What I have noticed now after I sanded my Skeppshult 24 cm and 28 cm frypans smooth, is that these do not scratch nearly as easily my carbon pans with metal utensils. I sanded them as I had been enjoying the carbon steel smoothness and so it was kind of time then. Now I have nice and smooth cast iron also for thicker iron pan options. They clearly wont get to the same original black look easily anymore, but its fine and expected. I mean even if I scraped the old grainy surface with metal utensils (which I didn’t always, but did more towards the end) and the highs would get a bit greyer here and there, the lows remained “black” and the look was mostly uniform on my cast iron pans. I think what I mean is somewhat visible in this photo:

So the Skeppshult pans kept seasoning quite well indeed considering I didn’t have any seasoning routines and just washed and dried them after use. I only smeared a little oil to them if they looked desperately dry after washing.

Now they are nice and smoooooth though and a pleasure to use with metal utensils, but I will probably oil them a bit more often after use now. I thought about sanding them pretty long and made my peace with the trade offs before hand, I am pleased with the result.

Anyways back to the scratching, I ran some tests with my spatula and virtually nothing happened to the Skeppshults, while my de Buyers and Dartos got scratched with relative ease. Not that I’d care about the scratchiness, but cast iron is indeed harder (and more brittle) than carbon steel. I suppose these will scratch eventually also though from some more vigorous scraping perhaps.

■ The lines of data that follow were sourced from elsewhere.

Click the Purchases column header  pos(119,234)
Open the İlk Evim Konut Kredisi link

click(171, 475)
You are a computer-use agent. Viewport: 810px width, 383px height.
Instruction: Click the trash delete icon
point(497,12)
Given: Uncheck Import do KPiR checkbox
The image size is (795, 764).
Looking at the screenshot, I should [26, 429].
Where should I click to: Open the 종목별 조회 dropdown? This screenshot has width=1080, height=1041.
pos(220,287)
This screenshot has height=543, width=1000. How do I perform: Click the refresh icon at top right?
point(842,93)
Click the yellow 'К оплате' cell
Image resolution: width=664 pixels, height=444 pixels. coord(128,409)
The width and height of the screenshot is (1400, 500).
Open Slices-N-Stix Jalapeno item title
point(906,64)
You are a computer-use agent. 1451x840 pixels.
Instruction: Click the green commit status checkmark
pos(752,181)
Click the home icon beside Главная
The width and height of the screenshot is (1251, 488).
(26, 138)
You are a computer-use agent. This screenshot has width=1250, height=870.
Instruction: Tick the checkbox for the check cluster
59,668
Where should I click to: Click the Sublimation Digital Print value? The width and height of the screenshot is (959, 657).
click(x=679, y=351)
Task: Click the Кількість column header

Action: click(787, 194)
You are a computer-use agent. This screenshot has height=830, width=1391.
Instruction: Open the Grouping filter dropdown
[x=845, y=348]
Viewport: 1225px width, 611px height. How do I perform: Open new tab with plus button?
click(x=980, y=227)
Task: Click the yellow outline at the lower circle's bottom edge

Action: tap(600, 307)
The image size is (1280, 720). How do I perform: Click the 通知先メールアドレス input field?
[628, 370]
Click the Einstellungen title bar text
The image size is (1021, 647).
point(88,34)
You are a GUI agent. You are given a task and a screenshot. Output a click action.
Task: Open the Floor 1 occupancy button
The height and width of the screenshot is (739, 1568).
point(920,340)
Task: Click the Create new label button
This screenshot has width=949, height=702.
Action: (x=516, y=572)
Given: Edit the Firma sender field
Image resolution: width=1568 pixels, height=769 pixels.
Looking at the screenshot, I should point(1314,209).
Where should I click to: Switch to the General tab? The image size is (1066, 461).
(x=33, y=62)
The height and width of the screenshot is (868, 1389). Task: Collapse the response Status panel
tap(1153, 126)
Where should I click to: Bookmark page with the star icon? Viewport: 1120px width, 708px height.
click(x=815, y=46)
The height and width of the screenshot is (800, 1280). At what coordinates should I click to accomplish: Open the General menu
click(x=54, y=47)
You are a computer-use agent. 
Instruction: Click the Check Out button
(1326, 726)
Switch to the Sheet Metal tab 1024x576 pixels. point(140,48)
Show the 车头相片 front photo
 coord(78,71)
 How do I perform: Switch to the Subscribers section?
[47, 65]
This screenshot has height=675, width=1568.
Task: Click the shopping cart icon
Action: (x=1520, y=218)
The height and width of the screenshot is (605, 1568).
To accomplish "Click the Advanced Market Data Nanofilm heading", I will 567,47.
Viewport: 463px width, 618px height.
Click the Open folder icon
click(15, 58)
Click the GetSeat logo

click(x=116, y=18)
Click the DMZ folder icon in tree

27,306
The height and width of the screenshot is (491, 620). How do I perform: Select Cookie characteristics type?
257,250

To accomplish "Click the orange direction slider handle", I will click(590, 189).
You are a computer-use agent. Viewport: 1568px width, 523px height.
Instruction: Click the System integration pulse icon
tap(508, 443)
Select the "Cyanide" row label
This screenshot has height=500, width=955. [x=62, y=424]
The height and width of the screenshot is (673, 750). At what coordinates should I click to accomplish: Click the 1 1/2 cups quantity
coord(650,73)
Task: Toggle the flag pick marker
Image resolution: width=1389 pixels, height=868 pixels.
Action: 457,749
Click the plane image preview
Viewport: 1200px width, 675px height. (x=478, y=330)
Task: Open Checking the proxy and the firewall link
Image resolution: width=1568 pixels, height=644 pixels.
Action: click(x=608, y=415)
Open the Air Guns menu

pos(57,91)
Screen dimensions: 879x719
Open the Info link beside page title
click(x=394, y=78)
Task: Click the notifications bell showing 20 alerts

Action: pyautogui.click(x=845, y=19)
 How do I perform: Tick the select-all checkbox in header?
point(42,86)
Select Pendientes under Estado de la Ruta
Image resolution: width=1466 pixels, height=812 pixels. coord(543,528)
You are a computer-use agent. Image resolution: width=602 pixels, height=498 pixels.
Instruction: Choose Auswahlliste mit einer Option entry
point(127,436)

PS. I have also though that a Darto n23 would be great! The n25 and also de Buyer 28cm have quite perfectly sized bottom for my induction hob for my tastes. They are small enough on the bottom to be okay usable for me without induction heat diffusers. There is a bit colder area towards the edges still on those sizes, but its manageable to me and I give both CS and (bare) CI a free pass as I love cooking with them otherwise. The n23, or n22 would be nice on the back hob.

As a side point, I “can use” or tolerate the Skeppshults that are wider bottomed also without diffusers, but they actually work pretty well with diffusers as I have found! They can absorb the heat okay and sit evenly on them. The heat up time isn’t even so much affected, I can preheat on a bit higher setting than I would normally. Handling and keeping them on the diffusers is a bit awkward though, but I keep doing it pretty often for the evenness benefit, especially if I am pan frying fish for example on the 28 cm.

I was hoping to use my first diffuser also with my de Buyer 32cm country pan originally, but sadly it does not work anywhere close to as well as the Skeppshult with the diffusers. I think because there is more concavity in it and hence less contact. That and its also thinner so it doesn’t store heat so much…


Thanks for posting this. My Matfer (bought 4 years ago) had a burr on the weld that I had to file off and then sand down with some steel wool.

No warping so far though (knock on wood).

Okay, excuse me if this’s been covered, but what diffusers are you using on induction?

I have one from VonChef, and it does diffuse heat, but it’s intended to convert the hob to work with non-magnetic cookware.

Whatever you use, are you happy with how it evens heat under your pans?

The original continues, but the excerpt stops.